AVAILABLE DATA Start Marker

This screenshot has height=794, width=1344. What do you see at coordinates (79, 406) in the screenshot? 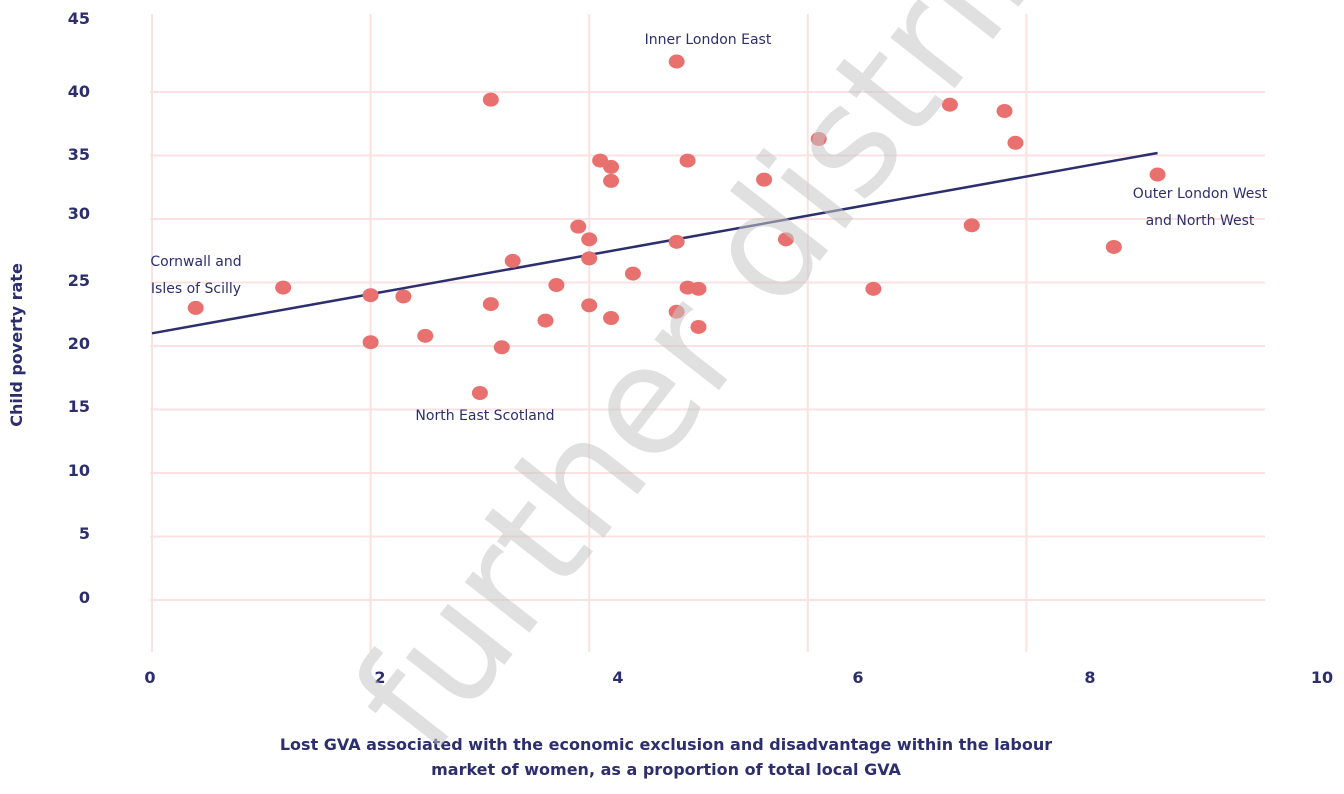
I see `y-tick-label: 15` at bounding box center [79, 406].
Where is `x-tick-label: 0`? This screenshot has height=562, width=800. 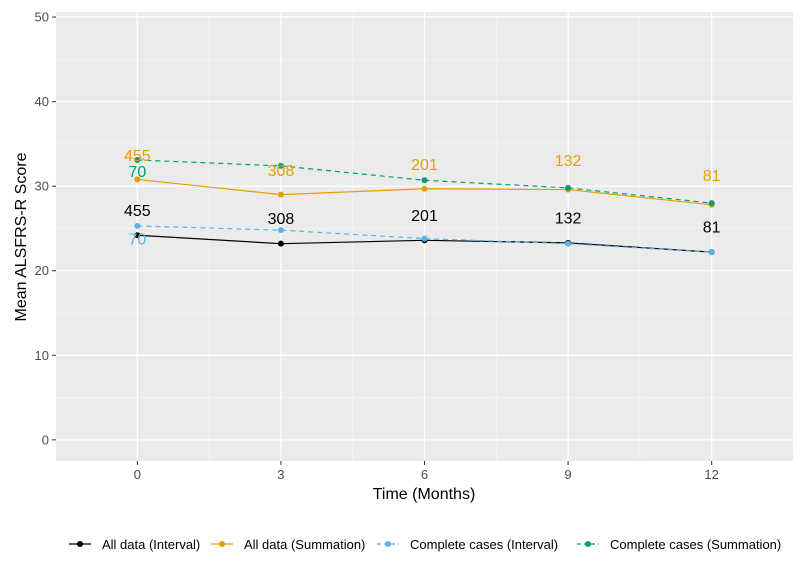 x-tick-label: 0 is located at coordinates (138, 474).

AVAILABLE DATA End Marker
AVAILABLE DATA Start Marker

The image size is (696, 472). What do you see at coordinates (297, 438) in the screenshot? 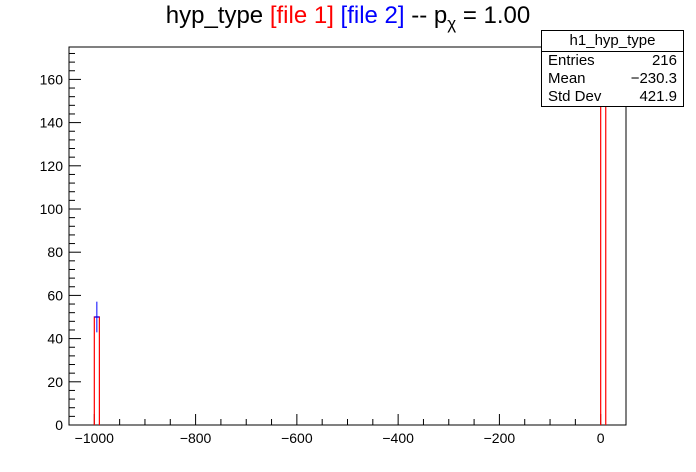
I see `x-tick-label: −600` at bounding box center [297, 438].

AVAILABLE DATA End Marker

§ ACTION ITEM
Please extract the listing lines starting at the one containing "The image size" and ending at the one containing "center [297, 438].", both included, and reproduce them verbatim without the pictures.

§ RESPONSE BOX
The image size is (696, 472). What do you see at coordinates (297, 438) in the screenshot? 
I see `x-tick-label: −600` at bounding box center [297, 438].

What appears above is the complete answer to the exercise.